La condizione fisica non ancora buona e il caldo di Singapore sono molto più di un alibi. Per questo pretendere pressing alto, uscite rapide e scatti somiglia a un miraggio nel deserto e, onestamente, non potrebbe essere diversamente. La migliore notizia per Conte nei primi 45 minuti è la tenuta difensiva con il trio D'Ambrosio-De Vrij-Skriniar sempre attento e poco propenso a concedere spazi e uno-due allo United se non in un paio di occasioni.
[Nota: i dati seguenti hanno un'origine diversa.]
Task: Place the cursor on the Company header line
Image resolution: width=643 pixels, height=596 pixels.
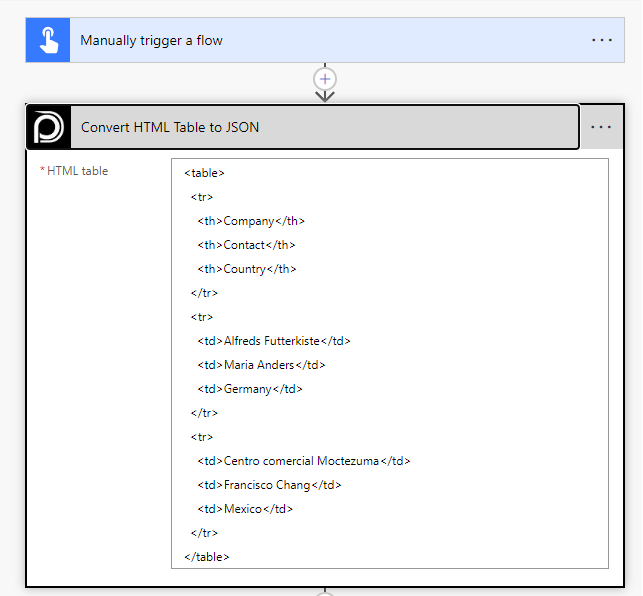Action: 251,221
In avanti, il gran lavoro di Esposito che va a dare fastidio ai massicci centrali inglesi, ripiega, spesso raddoppia in aiuto a Dalbert e fa salire la squadra, fa capire perfettamente la centralità del centravanti e perché Conte, se potesse, andrebbe a prendere Lukaku e Dzeko sulle proprie spalle, uno in Estremo Oriente e l'altro negli Stati Uniti, e li porterebbe alla Pinetina a piedi.
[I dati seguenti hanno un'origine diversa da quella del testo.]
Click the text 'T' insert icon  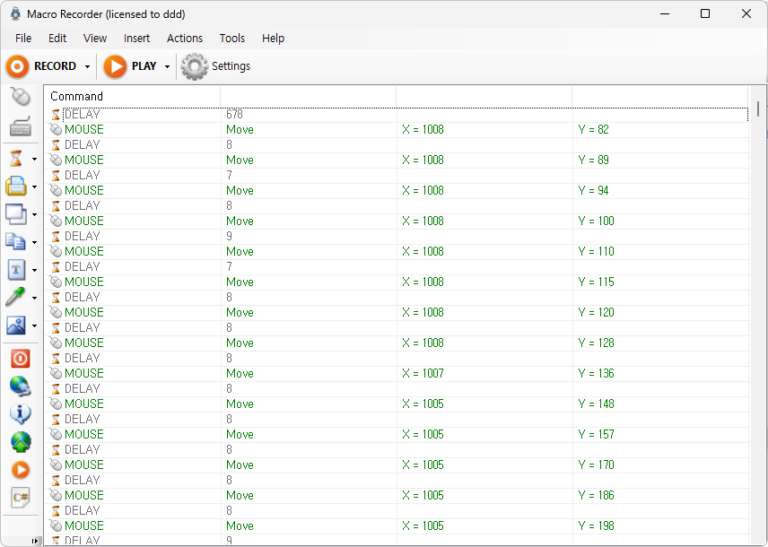pos(17,269)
Il secondo tempo certifica, anzi rafforza, l'idea di superiorità indiscutibile dello United. I Red Devils sfiorano il vantaggio in tre occasioni e alla fine lo trovano dopo la rivoluzione di Solskjaer che cambia 10/11 di formazione trovando nei giovanissimi Chong e soprattutto Greenwood (quest'ultimo in gol dopo una respinta non impeccabile di Handanovic e dopo essersi liberato agilmente dalla leggera marcatura di Joao Mario) brillantezza, coraggio, gamba, incurisoni e giocate decisive.
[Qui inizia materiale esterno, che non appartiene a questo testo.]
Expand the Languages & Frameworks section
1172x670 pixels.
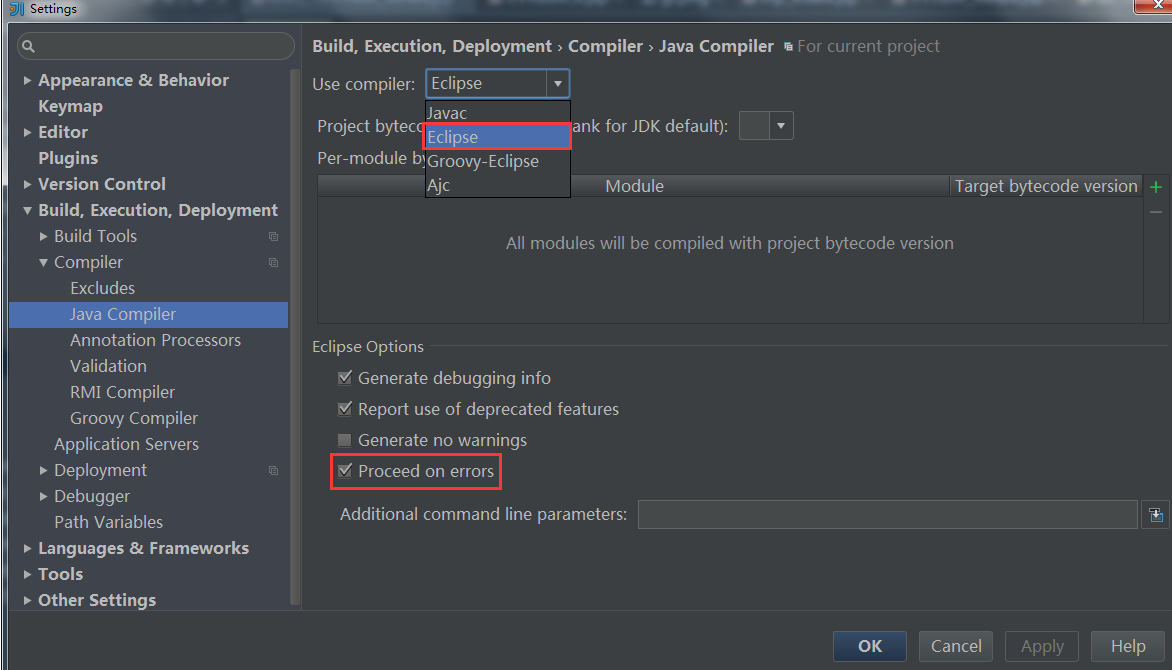[27, 548]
L'Inter cala e si abbassa, a poco o nulla serve l'ingresso di Perisic che va a fare coppia d'attaco con Esposito. Risulta impalpabile, in un momento di difficoltà della squadra, anche l'esordio di Barella. Della ripresa nerazzurra restano giusto un paio di situazioni di confusione nell'area inglese provocate da calci piazzati e poco più, se non l'attesa del 90' nel tentativo di non veder peggiorare il passivo, davanti a un avversario più forte e più in forma. Almeno a luglio. Al momento mancano chili, esperienza e qualità in attacco, manca la definizione degli esterni titolari (lo stesso Conte alla viglilia ha definito Perisic un osservato speciale) e il rodaggio dei centrocampisti (Brozovic è ancora indietro di condizione, Barella è appena arrivato e Sensi deve semplicemente ambientarsi e prendere confidenza). Le parole del tecnico prima della gara non risuonano fuori luogo: l'accelerata al mercato serve, così come la definitiva decisione su chi è dentro e chi è fuori. Per poi continuare a lavorare a testa bassa, senza distrazioni e senza proclami. Un allenatore come Conte merita di avere le armi giuste per provare a combattere.